▶ **Bereitgestellter Text**:
==*==

Dass Ärzt:innen die Pille als universelles Heilmittel für gynäkologische Beschwerden sehen, passiert nicht selten. Unregelmäßiger Zyklus? Pille. Menstruationsschmerzen? Pille. Akne? Pille. Was dabei ignoriert wird: Die individuelle Situation und die damit verbundenen Bedürfnisse jeder einzelnen Frau.  

Als ich das erste Mal als junges Mädchen wegen hormonellen Problemen zum Frauenarzt gegangen bin, wurde mir als Erstes zur Lösung meiner Beschwerden, die Pille angedreht. Einfach so. Ohne jegliche Informationen über potentielle Risiken. Und das obwohl ein Blick in die Packungsbeilage reicht. Dort findet sich eine ellenlange Liste an Nebenwirkungen, die fast die Größe einer Rettungsdecke erreicht. Regelmäßige Kopfschmerzen, Gewichtszunahme, Stimmungsschwankungen bis hin zu Depressionen – all das sind mögliche Begleiterscheinungen. Diese Risiken sind nicht neu, und doch scheint die ärztliche Beratung oft an der Oberfläche zu bleiben. Der Fokus liegt häufig auf der schnellen Abhilfe bei jeglichen körperlichen Beschwerden und der Zuverlässigkeit der Verhütung – die möglichen negativen Auswirkungen auf den Körper und die Psyche werden jedoch heruntergespielt oder gar verschwiegen.

==*==

▶ **Extrahierte Daten**:

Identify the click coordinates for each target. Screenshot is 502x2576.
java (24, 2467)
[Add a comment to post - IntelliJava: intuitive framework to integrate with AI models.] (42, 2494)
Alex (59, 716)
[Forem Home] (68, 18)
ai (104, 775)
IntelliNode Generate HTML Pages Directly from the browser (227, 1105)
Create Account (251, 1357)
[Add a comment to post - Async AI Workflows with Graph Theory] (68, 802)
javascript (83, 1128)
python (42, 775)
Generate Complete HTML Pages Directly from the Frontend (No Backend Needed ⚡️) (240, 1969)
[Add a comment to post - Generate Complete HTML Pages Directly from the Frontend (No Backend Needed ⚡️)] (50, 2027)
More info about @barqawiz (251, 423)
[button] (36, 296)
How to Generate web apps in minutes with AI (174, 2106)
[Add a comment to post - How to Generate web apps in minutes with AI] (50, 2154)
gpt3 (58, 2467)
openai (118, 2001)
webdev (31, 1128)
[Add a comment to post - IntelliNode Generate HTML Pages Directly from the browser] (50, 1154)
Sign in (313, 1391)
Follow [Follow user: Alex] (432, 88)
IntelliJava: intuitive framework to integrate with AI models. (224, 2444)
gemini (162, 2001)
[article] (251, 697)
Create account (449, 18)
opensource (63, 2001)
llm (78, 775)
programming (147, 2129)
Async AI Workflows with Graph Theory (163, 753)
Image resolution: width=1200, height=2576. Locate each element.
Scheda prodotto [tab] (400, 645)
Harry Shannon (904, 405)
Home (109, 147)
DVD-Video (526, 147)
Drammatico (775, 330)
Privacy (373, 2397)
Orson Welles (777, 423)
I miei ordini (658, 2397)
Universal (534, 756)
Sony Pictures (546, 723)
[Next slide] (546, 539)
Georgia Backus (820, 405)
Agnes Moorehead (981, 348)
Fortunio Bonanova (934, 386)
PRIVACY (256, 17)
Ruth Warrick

==*==

▶ **Aufgaben**:
[1] Zählen Sie sämtliche Nebenwirkungen der Pille auf, die der Text zur Pille ausdrücklich als mögliche Begleiterscheinungen nennt.
[2] Prüfen Sie anhand des Textes zur Pille, ob die folgenden Aussagen zutreffen, und belegen Sie jede Entscheidung mit einem wörtlichen Zitat:
(a) Beim ersten Frauenarztbesuch wurde die Pille zusammen mit Hinweisen auf mögliche Risiken empfohlen.
(b) Die Risiken der Pille werden als neu dargestellt.
(c) Akne gehört zu den Beschwerden, gegen die die Pille verschrieben wird.

▶ **Lösungen**:
[1]
- Regelmäßige Kopfschmerzen
- Gewichtszunahme
- Stimmungsschwankungen
- Depressionen

[2]
(a) Nein: „Ohne jegliche Informationen über potentielle Risiken.“
(b) Nein: „Diese Risiken sind nicht neu“
(c) Ja: „Akne? Pille.“